Had we been in Washington yesterday, we could have watched the Bush administration's inexorable unraveling take on a decidedly green, spring-like tone:
Public testimony was finally taken on the administration's censorial tinkering of climate change reports by a former oil industry lobbyist, Philip Cooney.
"Before joining the White House," reports the New York Times," Mr. Cooney was the “climate team leader” for the American Petroleum Institute, the main industry lobby in Washington.
That would be a little like putting Joseph Hazelwood, the drunken ship captain who ran the Exxon Valdez aground in Alaska, in charge of the National Transportation Safety Board.
But hey: why bother to expect a straight story on climate science when other administration officials were off spinning tall tales about weapons of mass destruction in Iraq, uranium sales to Iraq by Niger, sufficient troop levels in Iraq, adequate armoring of combat vehicles there, the true cost of Medicare reforms, eavesdropping and snooping programs here and abroad, etc. etc?

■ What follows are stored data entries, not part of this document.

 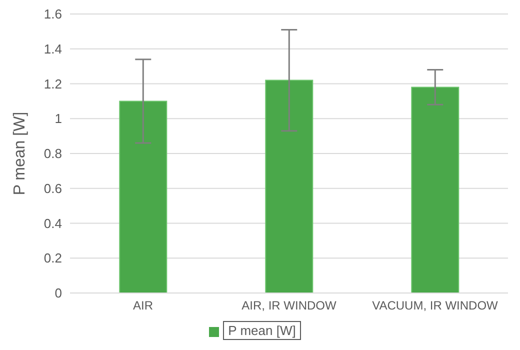 I want to click on x-tick-label: AIR, so click(x=143, y=306).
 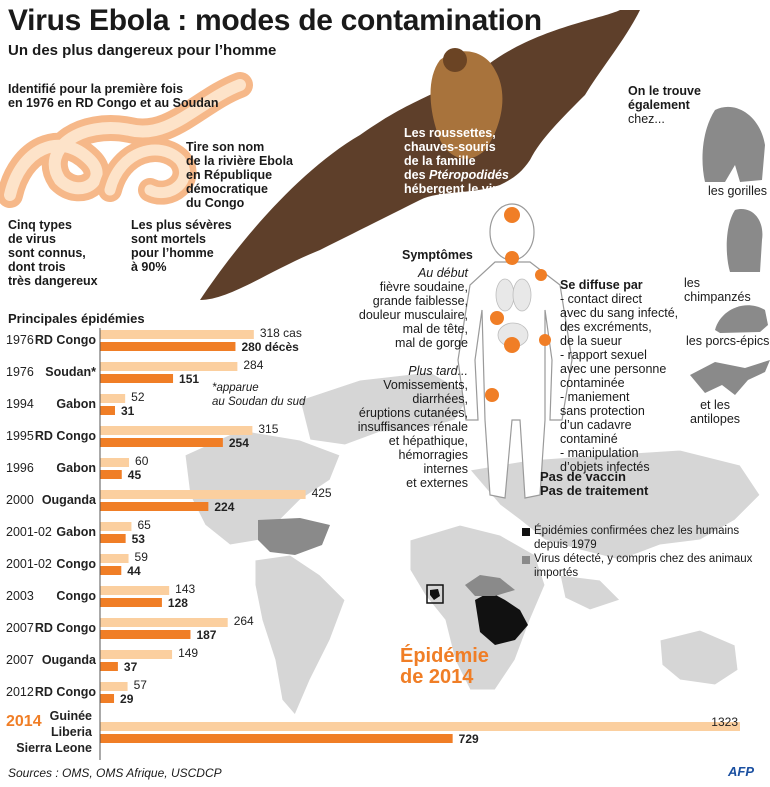 What do you see at coordinates (128, 411) in the screenshot?
I see `death-value: 31` at bounding box center [128, 411].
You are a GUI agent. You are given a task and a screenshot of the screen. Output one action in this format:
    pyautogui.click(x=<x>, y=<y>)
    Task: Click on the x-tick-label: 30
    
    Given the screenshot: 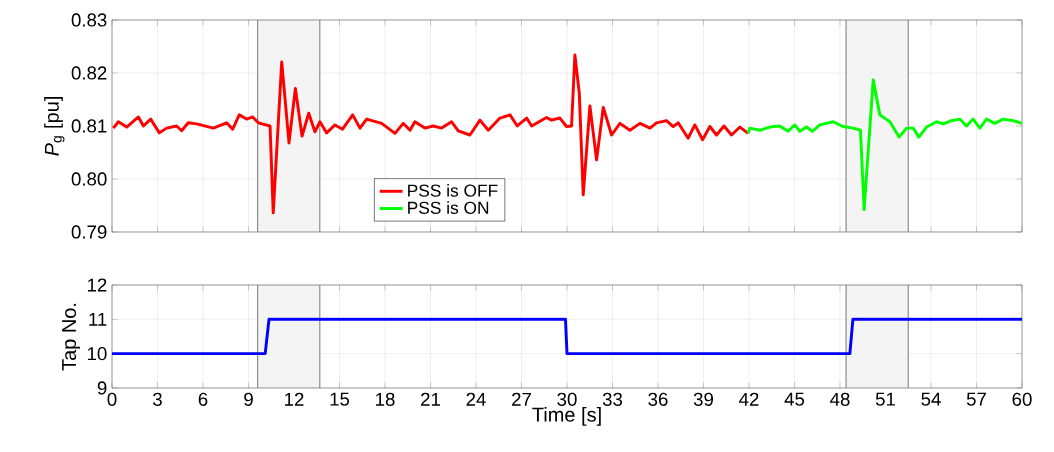 What is the action you would take?
    pyautogui.click(x=567, y=399)
    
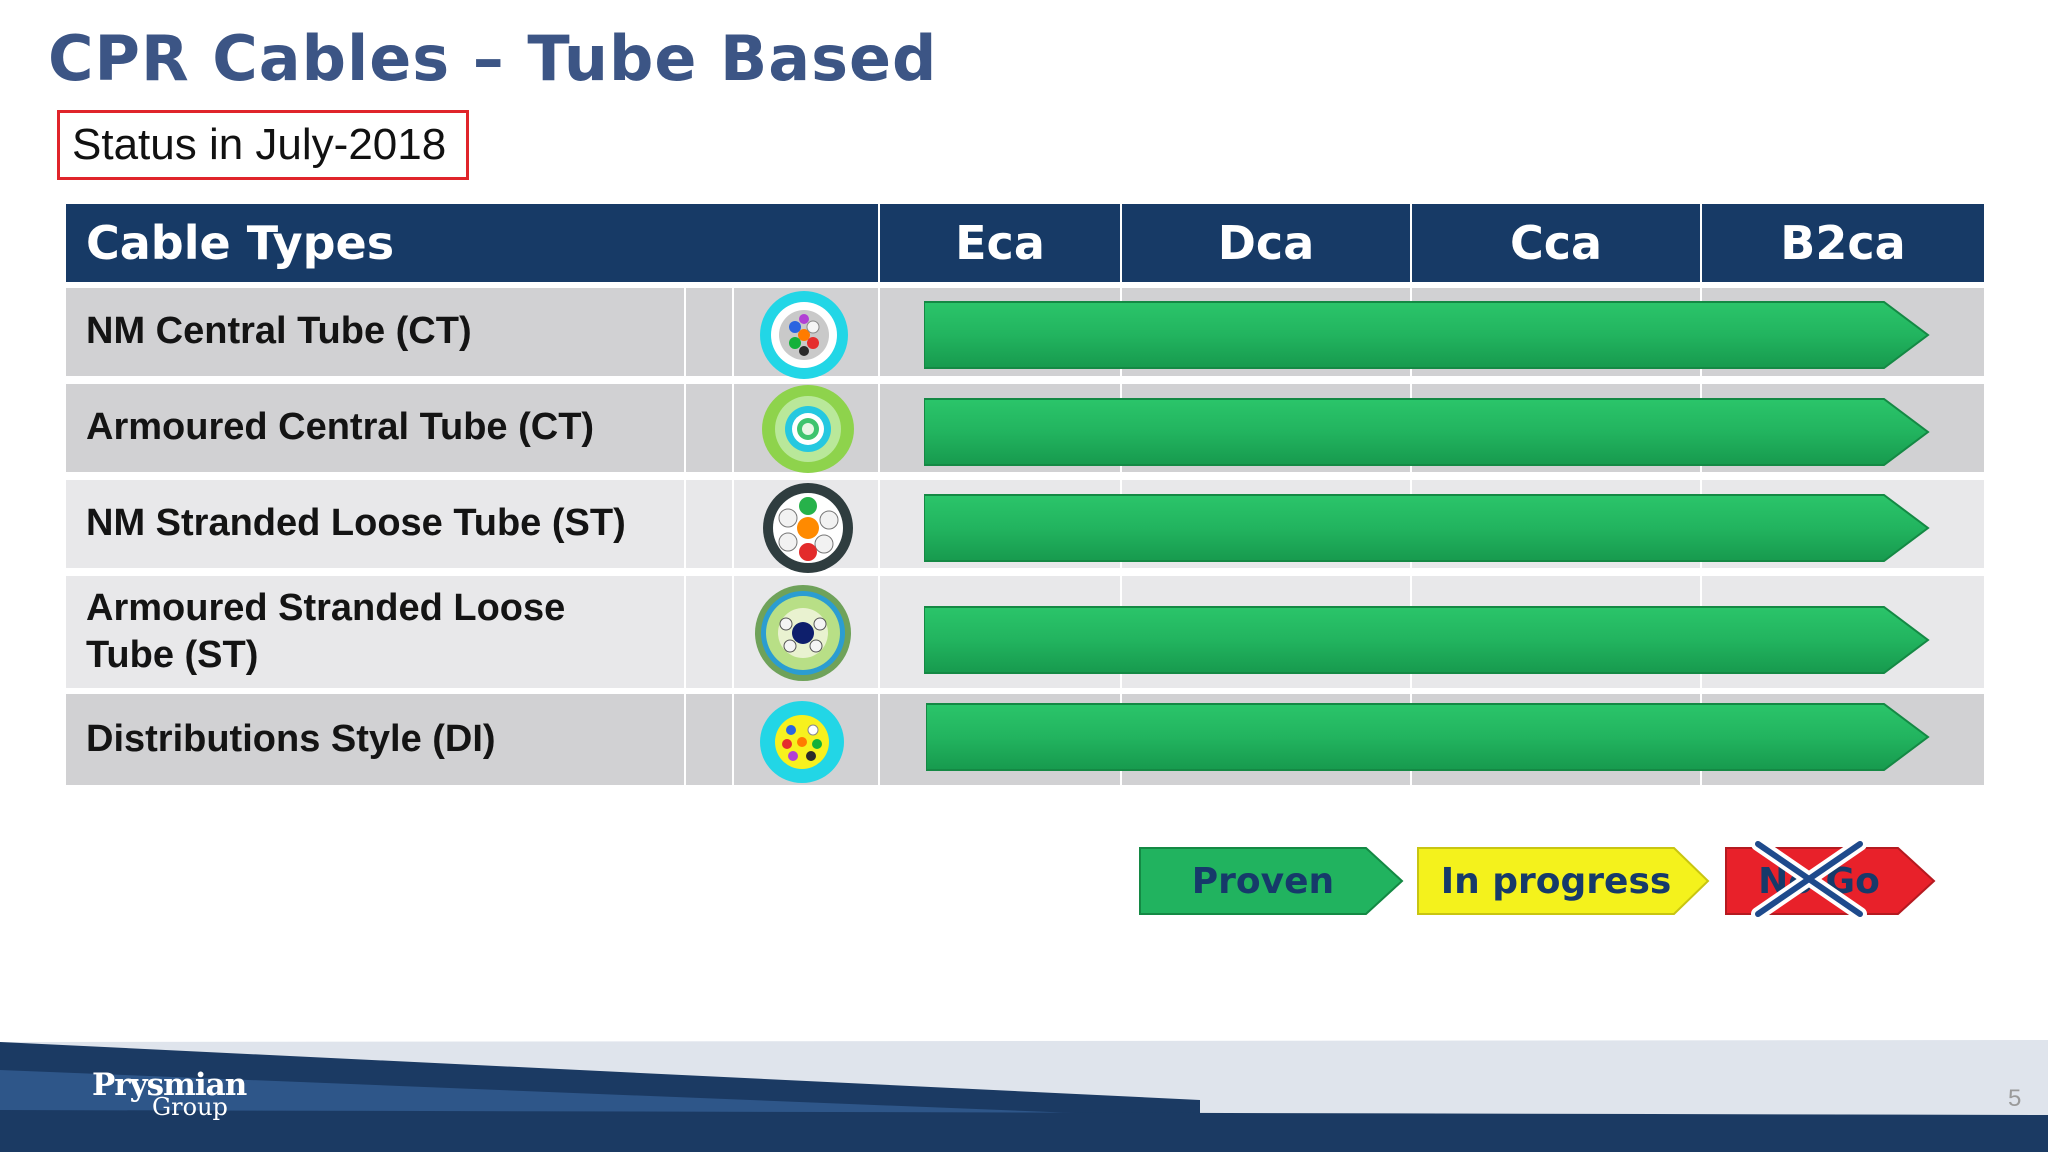 The image size is (2048, 1152). I want to click on row-label-nm-central-tube: NM Central Tube (CT), so click(279, 332).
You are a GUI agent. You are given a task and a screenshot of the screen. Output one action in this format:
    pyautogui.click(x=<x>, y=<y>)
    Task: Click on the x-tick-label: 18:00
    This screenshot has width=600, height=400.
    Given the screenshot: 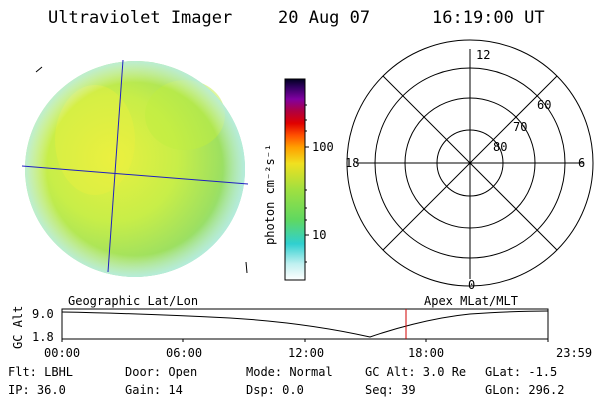 What is the action you would take?
    pyautogui.click(x=426, y=353)
    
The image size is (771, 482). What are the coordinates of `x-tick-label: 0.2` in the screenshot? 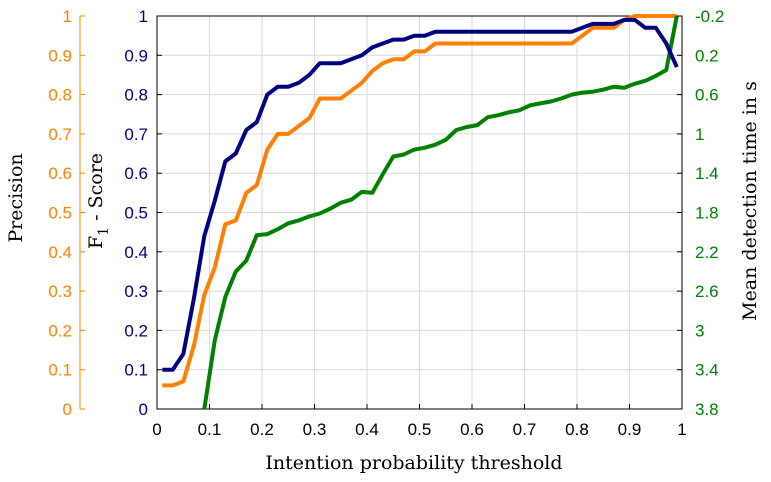 It's located at (262, 430).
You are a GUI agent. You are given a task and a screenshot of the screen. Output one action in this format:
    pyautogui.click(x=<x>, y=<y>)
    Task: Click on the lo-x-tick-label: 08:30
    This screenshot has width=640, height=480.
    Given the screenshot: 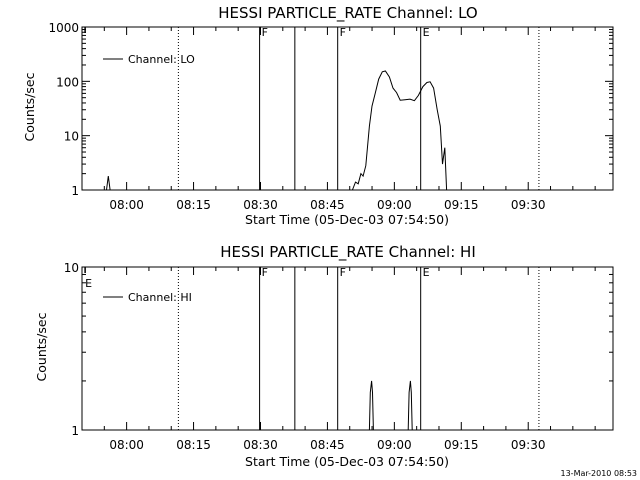 What is the action you would take?
    pyautogui.click(x=260, y=205)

And don't weep too many tears for the Mr. Cooney, who was forced out of his job in 2005 by The New York Times and other media disclosing his heavy-handed, pro-industry editing.
Exxon Mobil - - the successor firm to plain old Exxon that once entrusted a supertanker to Joseph Hazelwood - - hired Cooney when his handiwork was done at the White House.
Another person sent over to NASA in 2996 by the Bushies to carry out more anti-climate change media spinning - - a 22-year-old campaign aide - - also had to resign after it was disclosed that he had not completed the college degree claimed on his resume.
And these sorts of folks are bashing Al Gore & Co. over climate change accuracy?